The graph of a twice-differentiable function

[Fatima Hasan]

Homework Statement

How to determine the graph using the properties of a twice-differentiable function ?

Homework Equations

None

The Attempt at a Solution

when x < 2 , y ' > 0 . So, the function is increasing on this interval. But , the correct answer is ( D) and the function is decreasing when x < 2.
Could somebody help me to solve this problem ?
Thank you for your help

 

[phyzguy]

The top line in the problem must be an error. To be consistent with the rest of the problem, it should read x < -2.

 

[Ray Vickson]

Homework Statement

How to determine the graph using the properties of a twice-differentiable function ?
View attachment 217909
View attachment 217910

Homework Equations

None

The Attempt at a Solution

when x < 2 , y ' > 0 . So, the function is increasing on this interval. But , the correct answer is ( D) and the function is decreasing when x < 2.
Could somebody help me to solve this problem ?
Thank you for your help

There must be a typographical error in the question: the first line $x < 2 \hspace{2em} y'>0, y''<0$ should read as $x < - 2 \hspace{2em} y'>0, y''<0$.

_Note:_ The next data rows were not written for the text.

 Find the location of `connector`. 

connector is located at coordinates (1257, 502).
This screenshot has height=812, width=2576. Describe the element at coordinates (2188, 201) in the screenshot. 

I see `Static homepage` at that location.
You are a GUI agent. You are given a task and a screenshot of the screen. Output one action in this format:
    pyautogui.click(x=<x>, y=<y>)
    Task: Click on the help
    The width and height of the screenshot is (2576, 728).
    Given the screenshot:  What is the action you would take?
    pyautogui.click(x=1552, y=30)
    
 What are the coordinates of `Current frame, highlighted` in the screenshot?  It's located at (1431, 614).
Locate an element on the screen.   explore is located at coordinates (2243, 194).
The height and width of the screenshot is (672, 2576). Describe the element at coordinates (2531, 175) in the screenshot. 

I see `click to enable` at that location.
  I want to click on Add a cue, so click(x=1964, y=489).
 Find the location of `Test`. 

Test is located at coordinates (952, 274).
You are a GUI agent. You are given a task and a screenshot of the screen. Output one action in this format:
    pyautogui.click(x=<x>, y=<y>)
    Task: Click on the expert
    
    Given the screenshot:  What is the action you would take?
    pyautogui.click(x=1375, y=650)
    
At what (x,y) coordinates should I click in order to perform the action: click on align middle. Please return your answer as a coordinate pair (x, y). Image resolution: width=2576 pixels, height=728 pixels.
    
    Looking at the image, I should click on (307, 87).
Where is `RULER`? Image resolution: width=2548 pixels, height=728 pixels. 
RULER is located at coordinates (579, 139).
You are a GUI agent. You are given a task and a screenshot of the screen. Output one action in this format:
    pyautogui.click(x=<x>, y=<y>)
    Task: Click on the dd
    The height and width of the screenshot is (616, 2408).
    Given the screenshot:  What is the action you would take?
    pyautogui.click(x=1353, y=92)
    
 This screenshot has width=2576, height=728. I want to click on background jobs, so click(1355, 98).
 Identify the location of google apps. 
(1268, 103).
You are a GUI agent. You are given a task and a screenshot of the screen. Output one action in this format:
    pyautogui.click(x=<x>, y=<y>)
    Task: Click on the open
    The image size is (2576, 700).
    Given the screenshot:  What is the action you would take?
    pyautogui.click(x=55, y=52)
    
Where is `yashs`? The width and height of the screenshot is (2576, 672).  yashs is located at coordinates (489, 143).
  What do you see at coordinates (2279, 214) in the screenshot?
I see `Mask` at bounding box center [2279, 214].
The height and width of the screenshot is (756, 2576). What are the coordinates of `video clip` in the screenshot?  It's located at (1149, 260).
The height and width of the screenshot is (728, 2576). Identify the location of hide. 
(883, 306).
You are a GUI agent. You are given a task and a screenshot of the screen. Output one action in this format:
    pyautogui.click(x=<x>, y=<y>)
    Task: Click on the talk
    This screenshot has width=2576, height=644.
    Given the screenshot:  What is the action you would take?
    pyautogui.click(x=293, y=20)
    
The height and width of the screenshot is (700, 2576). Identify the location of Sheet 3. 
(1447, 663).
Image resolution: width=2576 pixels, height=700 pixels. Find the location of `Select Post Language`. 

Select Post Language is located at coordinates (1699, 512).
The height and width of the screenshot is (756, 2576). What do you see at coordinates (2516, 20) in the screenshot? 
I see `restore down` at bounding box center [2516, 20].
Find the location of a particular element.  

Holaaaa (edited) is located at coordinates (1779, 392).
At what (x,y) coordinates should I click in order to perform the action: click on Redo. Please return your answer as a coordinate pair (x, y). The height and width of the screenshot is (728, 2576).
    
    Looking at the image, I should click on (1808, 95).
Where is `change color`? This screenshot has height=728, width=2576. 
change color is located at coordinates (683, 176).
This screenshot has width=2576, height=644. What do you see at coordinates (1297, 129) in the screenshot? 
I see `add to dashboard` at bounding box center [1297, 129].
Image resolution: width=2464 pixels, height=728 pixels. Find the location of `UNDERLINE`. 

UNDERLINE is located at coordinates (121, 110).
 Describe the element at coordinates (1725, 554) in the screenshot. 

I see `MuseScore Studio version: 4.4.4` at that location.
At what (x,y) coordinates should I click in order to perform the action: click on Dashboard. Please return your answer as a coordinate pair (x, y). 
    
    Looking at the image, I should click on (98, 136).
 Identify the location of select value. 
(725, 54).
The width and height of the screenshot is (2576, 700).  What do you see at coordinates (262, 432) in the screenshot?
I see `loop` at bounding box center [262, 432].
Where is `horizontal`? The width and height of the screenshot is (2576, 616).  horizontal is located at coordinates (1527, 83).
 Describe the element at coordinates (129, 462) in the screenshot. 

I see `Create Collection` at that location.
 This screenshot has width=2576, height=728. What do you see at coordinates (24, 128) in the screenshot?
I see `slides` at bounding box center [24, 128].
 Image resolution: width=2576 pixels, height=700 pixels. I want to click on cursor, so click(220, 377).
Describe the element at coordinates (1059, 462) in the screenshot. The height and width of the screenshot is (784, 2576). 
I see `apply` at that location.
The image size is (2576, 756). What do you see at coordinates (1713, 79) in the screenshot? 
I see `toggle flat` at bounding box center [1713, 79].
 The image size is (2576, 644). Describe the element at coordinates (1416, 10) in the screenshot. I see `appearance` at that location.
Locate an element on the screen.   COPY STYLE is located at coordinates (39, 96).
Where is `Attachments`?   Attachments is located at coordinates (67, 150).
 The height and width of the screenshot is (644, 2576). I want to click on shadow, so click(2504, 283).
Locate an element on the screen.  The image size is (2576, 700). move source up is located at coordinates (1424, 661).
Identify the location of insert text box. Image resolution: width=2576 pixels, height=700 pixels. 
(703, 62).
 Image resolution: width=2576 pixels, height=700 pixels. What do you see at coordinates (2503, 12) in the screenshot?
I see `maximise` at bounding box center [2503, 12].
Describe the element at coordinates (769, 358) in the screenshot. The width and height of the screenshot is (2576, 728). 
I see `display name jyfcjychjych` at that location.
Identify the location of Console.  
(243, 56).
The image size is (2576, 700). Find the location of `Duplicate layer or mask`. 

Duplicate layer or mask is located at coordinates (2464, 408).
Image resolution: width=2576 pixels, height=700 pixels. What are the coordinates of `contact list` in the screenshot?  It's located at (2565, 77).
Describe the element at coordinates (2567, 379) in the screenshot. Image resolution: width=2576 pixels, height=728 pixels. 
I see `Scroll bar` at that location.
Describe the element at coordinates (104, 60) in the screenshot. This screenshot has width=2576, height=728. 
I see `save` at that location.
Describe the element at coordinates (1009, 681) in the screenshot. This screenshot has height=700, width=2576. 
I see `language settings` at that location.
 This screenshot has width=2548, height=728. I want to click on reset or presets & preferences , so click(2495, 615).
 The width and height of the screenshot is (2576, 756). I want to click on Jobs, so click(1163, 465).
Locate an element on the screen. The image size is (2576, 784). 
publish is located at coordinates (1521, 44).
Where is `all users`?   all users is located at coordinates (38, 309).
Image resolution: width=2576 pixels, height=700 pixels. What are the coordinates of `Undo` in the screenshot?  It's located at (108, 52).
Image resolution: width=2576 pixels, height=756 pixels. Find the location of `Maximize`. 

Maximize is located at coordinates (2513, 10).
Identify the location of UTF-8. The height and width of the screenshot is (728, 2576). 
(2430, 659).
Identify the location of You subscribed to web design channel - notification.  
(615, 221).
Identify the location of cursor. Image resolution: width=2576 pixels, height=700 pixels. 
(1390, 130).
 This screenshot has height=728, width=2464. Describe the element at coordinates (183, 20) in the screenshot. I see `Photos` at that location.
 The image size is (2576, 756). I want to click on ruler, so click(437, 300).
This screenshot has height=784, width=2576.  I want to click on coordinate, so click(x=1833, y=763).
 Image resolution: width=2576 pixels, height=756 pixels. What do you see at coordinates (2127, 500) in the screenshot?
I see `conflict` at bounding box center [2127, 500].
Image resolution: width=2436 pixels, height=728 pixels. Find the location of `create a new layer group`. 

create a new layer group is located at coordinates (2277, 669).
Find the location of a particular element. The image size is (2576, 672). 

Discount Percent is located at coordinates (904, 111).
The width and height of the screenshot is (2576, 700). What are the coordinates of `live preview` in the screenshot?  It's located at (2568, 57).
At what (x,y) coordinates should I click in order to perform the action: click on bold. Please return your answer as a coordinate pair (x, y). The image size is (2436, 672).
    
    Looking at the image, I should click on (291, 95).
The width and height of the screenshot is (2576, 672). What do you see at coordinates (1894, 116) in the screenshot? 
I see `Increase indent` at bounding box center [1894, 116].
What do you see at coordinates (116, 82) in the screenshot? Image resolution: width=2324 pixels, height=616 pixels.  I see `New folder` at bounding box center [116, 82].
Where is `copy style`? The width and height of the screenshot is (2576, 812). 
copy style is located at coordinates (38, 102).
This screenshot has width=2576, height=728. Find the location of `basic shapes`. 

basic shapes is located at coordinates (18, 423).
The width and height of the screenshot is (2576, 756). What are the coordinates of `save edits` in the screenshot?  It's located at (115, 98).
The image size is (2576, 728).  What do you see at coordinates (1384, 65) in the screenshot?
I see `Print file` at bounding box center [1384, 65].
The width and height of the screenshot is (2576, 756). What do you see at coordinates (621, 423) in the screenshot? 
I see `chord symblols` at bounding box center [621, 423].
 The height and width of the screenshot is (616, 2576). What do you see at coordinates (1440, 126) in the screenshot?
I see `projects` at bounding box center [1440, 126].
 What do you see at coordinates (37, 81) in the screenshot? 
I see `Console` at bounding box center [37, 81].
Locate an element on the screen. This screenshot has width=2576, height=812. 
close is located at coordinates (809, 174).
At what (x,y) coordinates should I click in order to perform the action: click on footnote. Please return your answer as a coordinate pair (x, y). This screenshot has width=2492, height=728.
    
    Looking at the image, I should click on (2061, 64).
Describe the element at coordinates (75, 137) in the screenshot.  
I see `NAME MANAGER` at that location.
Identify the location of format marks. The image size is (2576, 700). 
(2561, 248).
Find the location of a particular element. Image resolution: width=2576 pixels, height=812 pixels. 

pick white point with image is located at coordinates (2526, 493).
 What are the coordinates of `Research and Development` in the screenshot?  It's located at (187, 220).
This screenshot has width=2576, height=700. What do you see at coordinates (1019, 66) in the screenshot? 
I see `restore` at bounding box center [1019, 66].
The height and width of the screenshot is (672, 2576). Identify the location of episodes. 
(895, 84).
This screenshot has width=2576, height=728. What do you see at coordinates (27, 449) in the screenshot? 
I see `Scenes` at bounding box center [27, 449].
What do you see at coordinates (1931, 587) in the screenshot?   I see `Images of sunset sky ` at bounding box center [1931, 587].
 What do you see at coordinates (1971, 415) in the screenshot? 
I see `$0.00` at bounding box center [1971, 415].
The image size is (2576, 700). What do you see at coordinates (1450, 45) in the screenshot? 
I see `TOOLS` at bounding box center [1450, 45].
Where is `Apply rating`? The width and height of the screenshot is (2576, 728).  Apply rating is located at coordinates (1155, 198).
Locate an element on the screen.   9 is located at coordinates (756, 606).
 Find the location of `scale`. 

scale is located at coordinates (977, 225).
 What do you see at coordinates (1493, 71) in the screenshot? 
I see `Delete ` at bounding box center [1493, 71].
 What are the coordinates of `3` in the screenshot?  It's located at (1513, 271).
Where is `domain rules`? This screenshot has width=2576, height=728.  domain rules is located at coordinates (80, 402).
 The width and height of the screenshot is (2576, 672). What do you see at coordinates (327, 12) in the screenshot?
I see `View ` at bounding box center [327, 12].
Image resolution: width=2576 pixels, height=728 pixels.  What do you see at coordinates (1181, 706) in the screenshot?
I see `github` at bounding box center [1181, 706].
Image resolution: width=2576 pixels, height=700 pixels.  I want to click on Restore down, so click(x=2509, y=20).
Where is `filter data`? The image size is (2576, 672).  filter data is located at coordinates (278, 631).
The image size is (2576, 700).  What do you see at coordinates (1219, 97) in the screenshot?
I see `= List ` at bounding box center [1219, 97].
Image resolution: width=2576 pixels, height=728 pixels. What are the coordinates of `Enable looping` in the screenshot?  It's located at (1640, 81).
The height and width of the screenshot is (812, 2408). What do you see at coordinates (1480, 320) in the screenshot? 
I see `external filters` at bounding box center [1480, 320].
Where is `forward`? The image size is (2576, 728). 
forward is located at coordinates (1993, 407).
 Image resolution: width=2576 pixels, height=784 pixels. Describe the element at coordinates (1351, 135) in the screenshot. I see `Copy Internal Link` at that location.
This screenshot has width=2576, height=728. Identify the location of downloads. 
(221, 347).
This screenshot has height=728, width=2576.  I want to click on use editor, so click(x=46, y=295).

Can you see why the original printed form (with $x < 2$ instead of $x < -2$) does not make sense?

 

[fresh_42]

There is probably a typo in the first line. I think it should be $x<-2$, because otherwise it would contradict the following conditions. Thus it is increasing left of this point, which excludes A and B. The distinction between C and D is then done by the values at the extremes.